THE EXERCISE | Return the data below word for word, with every line unchanged and in its original order.

Word and element location data:
----

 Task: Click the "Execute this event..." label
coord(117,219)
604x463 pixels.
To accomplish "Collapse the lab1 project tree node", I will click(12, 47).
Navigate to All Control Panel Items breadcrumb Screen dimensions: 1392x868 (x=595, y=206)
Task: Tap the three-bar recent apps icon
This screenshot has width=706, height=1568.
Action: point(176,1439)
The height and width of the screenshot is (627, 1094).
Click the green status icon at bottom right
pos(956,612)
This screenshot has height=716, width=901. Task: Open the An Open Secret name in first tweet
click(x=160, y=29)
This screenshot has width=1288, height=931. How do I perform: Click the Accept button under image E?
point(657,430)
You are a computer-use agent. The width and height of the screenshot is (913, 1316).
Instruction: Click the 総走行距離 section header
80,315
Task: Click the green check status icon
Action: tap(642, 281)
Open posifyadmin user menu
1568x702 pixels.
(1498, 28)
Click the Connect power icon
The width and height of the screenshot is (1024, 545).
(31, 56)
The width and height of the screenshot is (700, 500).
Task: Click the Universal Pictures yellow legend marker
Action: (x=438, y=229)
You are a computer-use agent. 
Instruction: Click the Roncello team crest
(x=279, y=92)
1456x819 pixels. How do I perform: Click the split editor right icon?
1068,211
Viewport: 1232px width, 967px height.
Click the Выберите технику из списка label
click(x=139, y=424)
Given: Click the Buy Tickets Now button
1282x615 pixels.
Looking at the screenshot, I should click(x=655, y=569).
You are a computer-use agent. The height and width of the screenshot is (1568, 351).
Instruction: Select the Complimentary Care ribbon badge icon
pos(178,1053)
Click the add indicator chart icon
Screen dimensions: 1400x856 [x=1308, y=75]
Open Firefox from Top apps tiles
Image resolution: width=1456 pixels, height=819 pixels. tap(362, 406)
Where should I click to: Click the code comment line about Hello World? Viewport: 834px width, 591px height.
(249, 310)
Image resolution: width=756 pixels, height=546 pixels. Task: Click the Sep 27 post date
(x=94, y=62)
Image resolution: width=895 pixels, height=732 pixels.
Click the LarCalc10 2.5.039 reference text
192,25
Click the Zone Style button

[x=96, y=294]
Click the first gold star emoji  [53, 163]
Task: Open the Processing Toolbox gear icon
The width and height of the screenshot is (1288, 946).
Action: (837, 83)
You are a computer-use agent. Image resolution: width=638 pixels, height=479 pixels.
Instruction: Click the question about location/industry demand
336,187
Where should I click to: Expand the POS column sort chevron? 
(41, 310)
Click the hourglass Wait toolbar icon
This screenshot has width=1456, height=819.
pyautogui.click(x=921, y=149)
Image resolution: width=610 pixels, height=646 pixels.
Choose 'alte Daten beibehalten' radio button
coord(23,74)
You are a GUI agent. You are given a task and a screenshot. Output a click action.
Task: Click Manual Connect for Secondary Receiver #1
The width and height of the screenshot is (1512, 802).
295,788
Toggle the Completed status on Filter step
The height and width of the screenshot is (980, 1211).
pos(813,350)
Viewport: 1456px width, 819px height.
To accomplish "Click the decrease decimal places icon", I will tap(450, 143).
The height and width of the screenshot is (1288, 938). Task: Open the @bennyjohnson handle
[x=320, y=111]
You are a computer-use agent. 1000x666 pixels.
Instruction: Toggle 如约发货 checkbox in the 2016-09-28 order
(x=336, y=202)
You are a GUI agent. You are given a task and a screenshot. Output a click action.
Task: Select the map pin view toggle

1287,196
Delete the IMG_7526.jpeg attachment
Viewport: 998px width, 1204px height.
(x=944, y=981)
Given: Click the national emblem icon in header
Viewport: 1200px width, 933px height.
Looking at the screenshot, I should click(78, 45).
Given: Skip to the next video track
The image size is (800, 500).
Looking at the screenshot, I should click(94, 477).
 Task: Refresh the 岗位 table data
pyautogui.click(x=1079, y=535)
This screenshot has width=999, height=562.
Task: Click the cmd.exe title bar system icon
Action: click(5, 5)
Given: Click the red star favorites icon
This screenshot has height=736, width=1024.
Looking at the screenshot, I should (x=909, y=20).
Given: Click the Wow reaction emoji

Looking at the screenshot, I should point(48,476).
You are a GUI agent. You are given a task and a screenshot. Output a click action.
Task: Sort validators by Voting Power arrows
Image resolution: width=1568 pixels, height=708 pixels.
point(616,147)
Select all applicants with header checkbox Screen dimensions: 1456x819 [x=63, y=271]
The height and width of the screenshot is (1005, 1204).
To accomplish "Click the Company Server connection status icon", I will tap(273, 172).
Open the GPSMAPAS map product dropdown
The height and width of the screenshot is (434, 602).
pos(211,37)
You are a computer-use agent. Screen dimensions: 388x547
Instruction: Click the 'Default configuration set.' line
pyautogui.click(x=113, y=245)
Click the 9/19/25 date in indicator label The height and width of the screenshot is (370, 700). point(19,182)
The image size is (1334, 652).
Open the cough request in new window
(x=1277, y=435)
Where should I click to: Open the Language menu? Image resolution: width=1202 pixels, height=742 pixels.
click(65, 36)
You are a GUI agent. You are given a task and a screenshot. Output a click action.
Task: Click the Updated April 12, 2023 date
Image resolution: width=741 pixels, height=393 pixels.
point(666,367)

----

CORRECT RESPONSE |
 Task: Click the "Execute this event..." label
coord(117,219)
604x463 pixels.
To accomplish "Collapse the lab1 project tree node", I will click(12, 47).
Navigate to All Control Panel Items breadcrumb Screen dimensions: 1392x868 (x=595, y=206)
Task: Tap the three-bar recent apps icon
This screenshot has width=706, height=1568.
Action: point(176,1439)
The height and width of the screenshot is (627, 1094).
Click the green status icon at bottom right
pos(956,612)
This screenshot has height=716, width=901. Task: Open the An Open Secret name in first tweet
click(x=160, y=29)
This screenshot has width=1288, height=931. How do I perform: Click the Accept button under image E?
point(657,430)
You are a computer-use agent. The width and height of the screenshot is (913, 1316).
Instruction: Click the 総走行距離 section header
80,315
Task: Click the green check status icon
Action: tap(642, 281)
Open posifyadmin user menu
1568x702 pixels.
(1498, 28)
Click the Connect power icon
The width and height of the screenshot is (1024, 545).
(31, 56)
The width and height of the screenshot is (700, 500).
Task: Click the Universal Pictures yellow legend marker
Action: (x=438, y=229)
You are a computer-use agent. 
Instruction: Click the Roncello team crest
(x=279, y=92)
1456x819 pixels. How do I perform: Click the split editor right icon?
1068,211
Viewport: 1232px width, 967px height.
Click the Выберите технику из списка label
click(x=139, y=424)
Given: Click the Buy Tickets Now button
1282x615 pixels.
Looking at the screenshot, I should click(x=655, y=569).
You are a computer-use agent. The height and width of the screenshot is (1568, 351).
Instruction: Select the Complimentary Care ribbon badge icon
pos(178,1053)
Click the add indicator chart icon
Screen dimensions: 1400x856 [x=1308, y=75]
Open Firefox from Top apps tiles
Image resolution: width=1456 pixels, height=819 pixels. tap(362, 406)
Where should I click to: Click the code comment line about Hello World? Viewport: 834px width, 591px height.
(249, 310)
Image resolution: width=756 pixels, height=546 pixels. Task: Click the Sep 27 post date
(x=94, y=62)
Image resolution: width=895 pixels, height=732 pixels.
Click the LarCalc10 2.5.039 reference text
192,25
Click the Zone Style button

[x=96, y=294]
Click the first gold star emoji  [53, 163]
Task: Open the Processing Toolbox gear icon
The width and height of the screenshot is (1288, 946).
Action: (837, 83)
You are a computer-use agent. Image resolution: width=638 pixels, height=479 pixels.
Instruction: Click the question about location/industry demand
336,187
Where should I click to: Expand the POS column sort chevron? 
(41, 310)
Click the hourglass Wait toolbar icon
This screenshot has width=1456, height=819.
pyautogui.click(x=921, y=149)
Image resolution: width=610 pixels, height=646 pixels.
Choose 'alte Daten beibehalten' radio button
coord(23,74)
You are a GUI agent. You are given a task and a screenshot. Output a click action.
Task: Click Manual Connect for Secondary Receiver #1
The width and height of the screenshot is (1512, 802).
295,788
Toggle the Completed status on Filter step
The height and width of the screenshot is (980, 1211).
pos(813,350)
Viewport: 1456px width, 819px height.
To accomplish "Click the decrease decimal places icon", I will tap(450, 143).
The height and width of the screenshot is (1288, 938). Task: Open the @bennyjohnson handle
[x=320, y=111]
You are a computer-use agent. 1000x666 pixels.
Instruction: Toggle 如约发货 checkbox in the 2016-09-28 order
(x=336, y=202)
You are a GUI agent. You are given a task and a screenshot. Output a click action.
Task: Select the map pin view toggle

1287,196
Delete the IMG_7526.jpeg attachment
Viewport: 998px width, 1204px height.
(x=944, y=981)
Given: Click the national emblem icon in header
Viewport: 1200px width, 933px height.
Looking at the screenshot, I should click(78, 45).
Given: Skip to the next video track
The image size is (800, 500).
Looking at the screenshot, I should click(94, 477).
 Task: Refresh the 岗位 table data
pyautogui.click(x=1079, y=535)
This screenshot has width=999, height=562.
Task: Click the cmd.exe title bar system icon
Action: click(5, 5)
Given: Click the red star favorites icon
This screenshot has height=736, width=1024.
Looking at the screenshot, I should (x=909, y=20).
Given: Click the Wow reaction emoji

Looking at the screenshot, I should point(48,476).
You are a GUI agent. You are given a task and a screenshot. Output a click action.
Task: Sort validators by Voting Power arrows
Image resolution: width=1568 pixels, height=708 pixels.
point(616,147)
Select all applicants with header checkbox Screen dimensions: 1456x819 [x=63, y=271]
The height and width of the screenshot is (1005, 1204).
To accomplish "Click the Company Server connection status icon", I will tap(273, 172).
Open the GPSMAPAS map product dropdown
The height and width of the screenshot is (434, 602).
pos(211,37)
You are a computer-use agent. Screen dimensions: 388x547
Instruction: Click the 'Default configuration set.' line
pyautogui.click(x=113, y=245)
Click the 9/19/25 date in indicator label The height and width of the screenshot is (370, 700). point(19,182)
The image size is (1334, 652).
Open the cough request in new window
(x=1277, y=435)
Where should I click to: Open the Language menu? Image resolution: width=1202 pixels, height=742 pixels.
click(65, 36)
You are a GUI agent. You are given a task and a screenshot. Output a click action.
Task: Click the Updated April 12, 2023 date
Image resolution: width=741 pixels, height=393 pixels.
point(666,367)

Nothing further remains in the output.